WOMEN who were raped and sexually abused by a perverted police officer have been told: “You won’t get a penny in compensation”.
The victims, including a Sunderland woman, were all targeted by PC Stephen Mitchell because they were drug addicts who could be made to do what he wanted.
The 42-year-old officer was jailed for life last year after Newcastle Crown Court heard he preyed on at least 16 women and teenage girls.
Mitchell told the prisoners he could get them off charges and even gave them drugs in return for having sex with him in his squad car and interview rooms at a police station.
The women, aged 17 to 48, were forced to relive their ordeal during a five-week trial at Newcastle Crown Court.
Mitchell claimed they were all lying but he was convicted of two rapes, three indecent assaults and six charges of misconduct in public office.
Many of the women have since made claims to the Government’s Criminal Injuries Compensation Authority (CICA) but have now been told they will not get compensation because they have criminal records.
CICA, run by the Ministry of Justice , can pay out up to £500,000 for a victim who has been paralysed.
Rape victims usually receive £11,000, unless they have suffered severe injuries in the attack.
The decision to deny payments to Mitchell’s victims has been slammed.
Clare Phillipson is the director of Wearside Women In Need, a Sunderland-based charity which helps victims of rape and domestic violence.
She said she had fought similar decisions for rape victims and had won after a difficult struggle against bureaucracy.
She said: “It’s absolutely outrageous but I have come across this before.
“I’d urge them to appeal and to contact their MPs to help fight their case.
“They are not violent criminals who have gone round beating people up. They may have even become addicts because they have suffered traumatic experiences early in their lives.
“They are victims. The offences he committed were at the worst end of the scale because they involved a serious breach of trust and a massive abuse of power.

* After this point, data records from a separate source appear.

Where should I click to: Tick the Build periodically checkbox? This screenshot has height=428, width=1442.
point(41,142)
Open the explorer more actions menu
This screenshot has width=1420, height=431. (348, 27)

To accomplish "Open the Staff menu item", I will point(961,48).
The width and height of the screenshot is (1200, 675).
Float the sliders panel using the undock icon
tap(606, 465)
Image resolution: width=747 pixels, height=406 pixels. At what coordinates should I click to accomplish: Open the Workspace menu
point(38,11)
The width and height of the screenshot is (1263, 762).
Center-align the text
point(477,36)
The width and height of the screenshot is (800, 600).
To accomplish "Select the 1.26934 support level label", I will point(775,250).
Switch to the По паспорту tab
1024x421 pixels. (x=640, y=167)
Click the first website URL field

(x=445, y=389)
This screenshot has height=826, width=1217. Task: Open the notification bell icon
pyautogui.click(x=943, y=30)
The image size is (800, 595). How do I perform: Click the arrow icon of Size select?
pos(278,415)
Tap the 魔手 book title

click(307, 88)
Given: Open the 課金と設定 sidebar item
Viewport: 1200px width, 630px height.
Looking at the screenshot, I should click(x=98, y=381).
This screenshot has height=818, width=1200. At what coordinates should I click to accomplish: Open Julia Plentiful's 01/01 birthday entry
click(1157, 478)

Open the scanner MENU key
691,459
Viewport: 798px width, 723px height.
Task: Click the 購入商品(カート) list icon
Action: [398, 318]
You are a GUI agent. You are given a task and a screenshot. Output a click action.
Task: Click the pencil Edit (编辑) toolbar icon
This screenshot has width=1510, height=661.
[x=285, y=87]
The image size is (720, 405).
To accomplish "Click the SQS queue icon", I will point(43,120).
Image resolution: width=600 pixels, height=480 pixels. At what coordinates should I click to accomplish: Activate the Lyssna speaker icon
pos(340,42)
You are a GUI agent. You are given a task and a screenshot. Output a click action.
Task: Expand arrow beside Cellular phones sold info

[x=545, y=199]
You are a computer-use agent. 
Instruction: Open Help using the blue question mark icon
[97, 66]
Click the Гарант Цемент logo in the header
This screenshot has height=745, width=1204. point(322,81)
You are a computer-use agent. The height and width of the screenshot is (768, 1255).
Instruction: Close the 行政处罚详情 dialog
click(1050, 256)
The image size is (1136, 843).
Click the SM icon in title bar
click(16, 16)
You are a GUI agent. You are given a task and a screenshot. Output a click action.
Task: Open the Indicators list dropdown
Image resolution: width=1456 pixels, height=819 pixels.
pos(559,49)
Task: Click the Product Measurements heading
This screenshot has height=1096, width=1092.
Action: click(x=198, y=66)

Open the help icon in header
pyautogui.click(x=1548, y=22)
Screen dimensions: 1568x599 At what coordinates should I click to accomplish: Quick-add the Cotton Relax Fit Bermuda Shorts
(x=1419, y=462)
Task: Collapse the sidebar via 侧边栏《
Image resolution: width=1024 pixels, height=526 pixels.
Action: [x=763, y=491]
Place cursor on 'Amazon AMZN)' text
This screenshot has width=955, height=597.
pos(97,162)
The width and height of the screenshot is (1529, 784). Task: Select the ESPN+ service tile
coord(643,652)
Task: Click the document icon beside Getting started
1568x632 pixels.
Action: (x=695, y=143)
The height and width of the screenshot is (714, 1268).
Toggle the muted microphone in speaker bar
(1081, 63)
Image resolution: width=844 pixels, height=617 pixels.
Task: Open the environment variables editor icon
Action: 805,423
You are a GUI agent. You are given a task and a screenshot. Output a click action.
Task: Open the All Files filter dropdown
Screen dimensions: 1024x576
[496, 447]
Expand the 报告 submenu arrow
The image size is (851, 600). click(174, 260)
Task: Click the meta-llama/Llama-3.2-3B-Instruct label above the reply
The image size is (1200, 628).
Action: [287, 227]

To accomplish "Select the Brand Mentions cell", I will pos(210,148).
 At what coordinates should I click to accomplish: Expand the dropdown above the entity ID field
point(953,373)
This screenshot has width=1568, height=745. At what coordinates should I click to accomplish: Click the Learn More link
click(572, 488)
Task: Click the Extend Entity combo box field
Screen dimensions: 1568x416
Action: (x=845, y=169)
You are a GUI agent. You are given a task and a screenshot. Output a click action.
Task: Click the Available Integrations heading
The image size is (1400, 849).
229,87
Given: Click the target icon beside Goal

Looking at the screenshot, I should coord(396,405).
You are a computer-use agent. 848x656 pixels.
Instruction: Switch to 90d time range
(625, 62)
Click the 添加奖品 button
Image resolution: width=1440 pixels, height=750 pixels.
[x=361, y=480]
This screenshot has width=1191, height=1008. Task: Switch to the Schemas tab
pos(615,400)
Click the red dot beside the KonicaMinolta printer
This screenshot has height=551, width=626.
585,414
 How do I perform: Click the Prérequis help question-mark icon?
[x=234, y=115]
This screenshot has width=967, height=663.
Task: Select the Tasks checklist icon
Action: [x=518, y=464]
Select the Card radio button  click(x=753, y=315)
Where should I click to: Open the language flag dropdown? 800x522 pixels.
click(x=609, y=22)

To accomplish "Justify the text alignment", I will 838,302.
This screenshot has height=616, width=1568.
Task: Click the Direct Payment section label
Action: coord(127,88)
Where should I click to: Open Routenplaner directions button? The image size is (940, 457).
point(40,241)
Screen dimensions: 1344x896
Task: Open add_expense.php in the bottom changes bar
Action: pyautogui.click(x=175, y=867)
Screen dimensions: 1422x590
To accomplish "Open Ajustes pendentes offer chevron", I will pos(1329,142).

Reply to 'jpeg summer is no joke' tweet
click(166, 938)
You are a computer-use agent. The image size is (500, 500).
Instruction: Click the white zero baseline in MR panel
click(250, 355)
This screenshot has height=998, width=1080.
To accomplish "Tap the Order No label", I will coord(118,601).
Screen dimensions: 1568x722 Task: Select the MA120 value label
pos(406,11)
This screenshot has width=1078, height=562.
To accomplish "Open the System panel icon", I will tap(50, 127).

“The criminal injuries compensation system needs changing. It can be a real labyrinth.”
A spokesman for the CICA said: “We do not comment on individual cases.
“A claim for compensation can be declined or an award reduced for a number of reasons including if a person has unspent criminal convictions.”
It is understood many of the victims are also taking legal action against Northumbria Police, although no payments have yet been made by the force.
A Northumbria Police spokeswoman said: “Stephen Mitchell was convicted of horrendous crimes and we unreservedly apologise to his victims. However, this is a matter for the Criminal Injuries Compensation Authority.”